▸ Exercise material:
—————
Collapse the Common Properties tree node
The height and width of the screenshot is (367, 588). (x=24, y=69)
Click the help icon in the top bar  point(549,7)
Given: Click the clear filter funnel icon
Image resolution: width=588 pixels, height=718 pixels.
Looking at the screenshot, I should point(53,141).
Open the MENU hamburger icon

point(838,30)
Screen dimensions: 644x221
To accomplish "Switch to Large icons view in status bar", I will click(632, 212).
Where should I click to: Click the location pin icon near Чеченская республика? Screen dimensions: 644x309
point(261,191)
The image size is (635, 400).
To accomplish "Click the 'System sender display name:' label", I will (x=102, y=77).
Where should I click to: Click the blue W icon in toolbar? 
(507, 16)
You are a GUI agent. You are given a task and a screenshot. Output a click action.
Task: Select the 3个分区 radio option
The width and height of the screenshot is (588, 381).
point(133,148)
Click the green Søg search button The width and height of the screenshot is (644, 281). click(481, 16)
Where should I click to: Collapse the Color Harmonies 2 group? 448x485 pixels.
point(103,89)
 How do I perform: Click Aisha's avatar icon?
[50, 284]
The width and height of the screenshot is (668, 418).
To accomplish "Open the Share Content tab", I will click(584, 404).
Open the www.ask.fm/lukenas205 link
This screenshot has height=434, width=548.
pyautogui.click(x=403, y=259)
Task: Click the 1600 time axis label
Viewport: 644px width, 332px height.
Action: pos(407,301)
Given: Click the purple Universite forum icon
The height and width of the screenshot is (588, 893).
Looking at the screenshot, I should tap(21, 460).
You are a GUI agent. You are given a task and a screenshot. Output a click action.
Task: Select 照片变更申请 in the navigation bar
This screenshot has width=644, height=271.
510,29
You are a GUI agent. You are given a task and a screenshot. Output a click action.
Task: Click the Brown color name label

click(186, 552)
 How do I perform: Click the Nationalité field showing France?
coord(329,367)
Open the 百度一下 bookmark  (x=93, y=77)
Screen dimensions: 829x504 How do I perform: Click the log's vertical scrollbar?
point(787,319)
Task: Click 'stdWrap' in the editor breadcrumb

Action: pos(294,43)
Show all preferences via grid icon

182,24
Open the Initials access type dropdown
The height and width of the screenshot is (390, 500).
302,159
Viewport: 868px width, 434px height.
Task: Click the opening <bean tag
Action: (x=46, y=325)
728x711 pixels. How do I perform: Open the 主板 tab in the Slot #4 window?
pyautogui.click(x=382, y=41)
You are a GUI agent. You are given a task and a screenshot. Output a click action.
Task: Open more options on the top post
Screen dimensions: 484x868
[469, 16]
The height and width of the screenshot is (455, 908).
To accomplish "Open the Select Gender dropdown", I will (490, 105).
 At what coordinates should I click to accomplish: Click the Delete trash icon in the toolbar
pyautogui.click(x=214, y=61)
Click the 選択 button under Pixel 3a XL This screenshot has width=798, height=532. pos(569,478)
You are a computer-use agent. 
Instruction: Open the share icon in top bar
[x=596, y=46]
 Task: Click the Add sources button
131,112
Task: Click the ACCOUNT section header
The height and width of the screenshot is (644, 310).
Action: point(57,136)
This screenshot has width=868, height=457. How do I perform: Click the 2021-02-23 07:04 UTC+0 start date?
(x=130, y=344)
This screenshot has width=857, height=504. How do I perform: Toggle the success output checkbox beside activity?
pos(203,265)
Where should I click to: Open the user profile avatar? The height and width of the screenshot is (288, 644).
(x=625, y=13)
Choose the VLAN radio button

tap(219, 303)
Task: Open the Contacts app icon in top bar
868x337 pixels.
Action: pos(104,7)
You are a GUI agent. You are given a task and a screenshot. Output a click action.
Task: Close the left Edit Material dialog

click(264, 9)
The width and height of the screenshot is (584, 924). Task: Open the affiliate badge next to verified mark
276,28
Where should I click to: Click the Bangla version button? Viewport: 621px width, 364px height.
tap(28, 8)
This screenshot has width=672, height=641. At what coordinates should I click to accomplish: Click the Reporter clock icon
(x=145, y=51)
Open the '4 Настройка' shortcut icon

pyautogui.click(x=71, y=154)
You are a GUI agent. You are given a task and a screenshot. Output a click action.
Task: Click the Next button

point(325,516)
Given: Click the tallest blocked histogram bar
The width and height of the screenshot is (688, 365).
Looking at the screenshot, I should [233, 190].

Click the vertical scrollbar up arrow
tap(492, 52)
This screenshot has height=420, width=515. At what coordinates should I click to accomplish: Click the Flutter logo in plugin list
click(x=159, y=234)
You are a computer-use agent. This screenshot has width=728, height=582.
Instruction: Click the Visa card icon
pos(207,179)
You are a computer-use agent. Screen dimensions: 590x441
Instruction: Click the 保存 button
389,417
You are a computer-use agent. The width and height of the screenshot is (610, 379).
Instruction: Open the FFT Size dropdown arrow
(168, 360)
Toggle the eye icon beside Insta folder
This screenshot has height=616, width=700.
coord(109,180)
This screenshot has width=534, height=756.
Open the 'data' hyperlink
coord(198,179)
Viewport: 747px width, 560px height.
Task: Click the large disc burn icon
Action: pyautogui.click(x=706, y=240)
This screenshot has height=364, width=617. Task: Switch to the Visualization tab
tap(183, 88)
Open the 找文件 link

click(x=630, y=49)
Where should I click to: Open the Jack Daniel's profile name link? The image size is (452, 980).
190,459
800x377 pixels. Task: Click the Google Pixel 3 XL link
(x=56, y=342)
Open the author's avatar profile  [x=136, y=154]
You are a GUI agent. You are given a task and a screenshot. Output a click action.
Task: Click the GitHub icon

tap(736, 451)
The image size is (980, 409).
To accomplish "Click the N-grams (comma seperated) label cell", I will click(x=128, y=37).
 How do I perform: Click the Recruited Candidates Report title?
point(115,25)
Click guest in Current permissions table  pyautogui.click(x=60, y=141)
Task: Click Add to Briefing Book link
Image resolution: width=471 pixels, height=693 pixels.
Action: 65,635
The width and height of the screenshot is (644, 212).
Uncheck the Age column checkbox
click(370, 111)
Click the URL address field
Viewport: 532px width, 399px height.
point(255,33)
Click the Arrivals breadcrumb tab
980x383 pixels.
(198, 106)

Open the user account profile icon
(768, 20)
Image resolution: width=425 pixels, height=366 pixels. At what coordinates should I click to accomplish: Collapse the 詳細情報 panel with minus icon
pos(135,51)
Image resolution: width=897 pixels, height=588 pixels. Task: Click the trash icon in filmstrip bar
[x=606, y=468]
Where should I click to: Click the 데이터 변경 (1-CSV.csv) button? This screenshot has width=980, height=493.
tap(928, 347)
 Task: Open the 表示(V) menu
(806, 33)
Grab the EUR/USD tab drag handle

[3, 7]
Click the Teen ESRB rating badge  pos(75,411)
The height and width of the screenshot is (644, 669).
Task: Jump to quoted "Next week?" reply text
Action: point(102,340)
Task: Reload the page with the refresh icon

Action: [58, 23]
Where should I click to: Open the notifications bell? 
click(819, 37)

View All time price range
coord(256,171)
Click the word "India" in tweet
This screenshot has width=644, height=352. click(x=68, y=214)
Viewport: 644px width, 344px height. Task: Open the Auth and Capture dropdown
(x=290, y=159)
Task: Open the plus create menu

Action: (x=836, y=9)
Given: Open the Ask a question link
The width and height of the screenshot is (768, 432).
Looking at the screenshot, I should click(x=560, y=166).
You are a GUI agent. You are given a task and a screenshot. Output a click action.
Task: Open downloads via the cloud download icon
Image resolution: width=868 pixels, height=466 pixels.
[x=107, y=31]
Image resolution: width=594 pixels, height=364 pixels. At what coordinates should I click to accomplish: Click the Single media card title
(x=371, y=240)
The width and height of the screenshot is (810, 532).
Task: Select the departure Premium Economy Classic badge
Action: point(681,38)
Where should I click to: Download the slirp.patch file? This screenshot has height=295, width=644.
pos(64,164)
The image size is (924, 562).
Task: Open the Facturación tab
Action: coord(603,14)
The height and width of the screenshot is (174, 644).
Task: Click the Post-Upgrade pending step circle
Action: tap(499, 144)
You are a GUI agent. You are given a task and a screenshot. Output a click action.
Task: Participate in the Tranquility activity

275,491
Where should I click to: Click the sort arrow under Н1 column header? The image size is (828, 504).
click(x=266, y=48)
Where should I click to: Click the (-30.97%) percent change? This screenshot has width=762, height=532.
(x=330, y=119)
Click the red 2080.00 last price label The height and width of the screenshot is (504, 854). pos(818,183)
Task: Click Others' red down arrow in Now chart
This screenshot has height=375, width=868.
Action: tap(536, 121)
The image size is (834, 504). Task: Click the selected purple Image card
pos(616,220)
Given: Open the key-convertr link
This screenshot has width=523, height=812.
—————
Pick out and copy the lines of the material that include the word "computer".

▸ Response for this exercise:
You are a computer-use agent. 
You are a computer-use agent. This screenshot has width=728, height=582.
You are a computer-use agent. Screen dimensions: 590x441
You are a computer-use agent. The width and height of the screenshot is (610, 379).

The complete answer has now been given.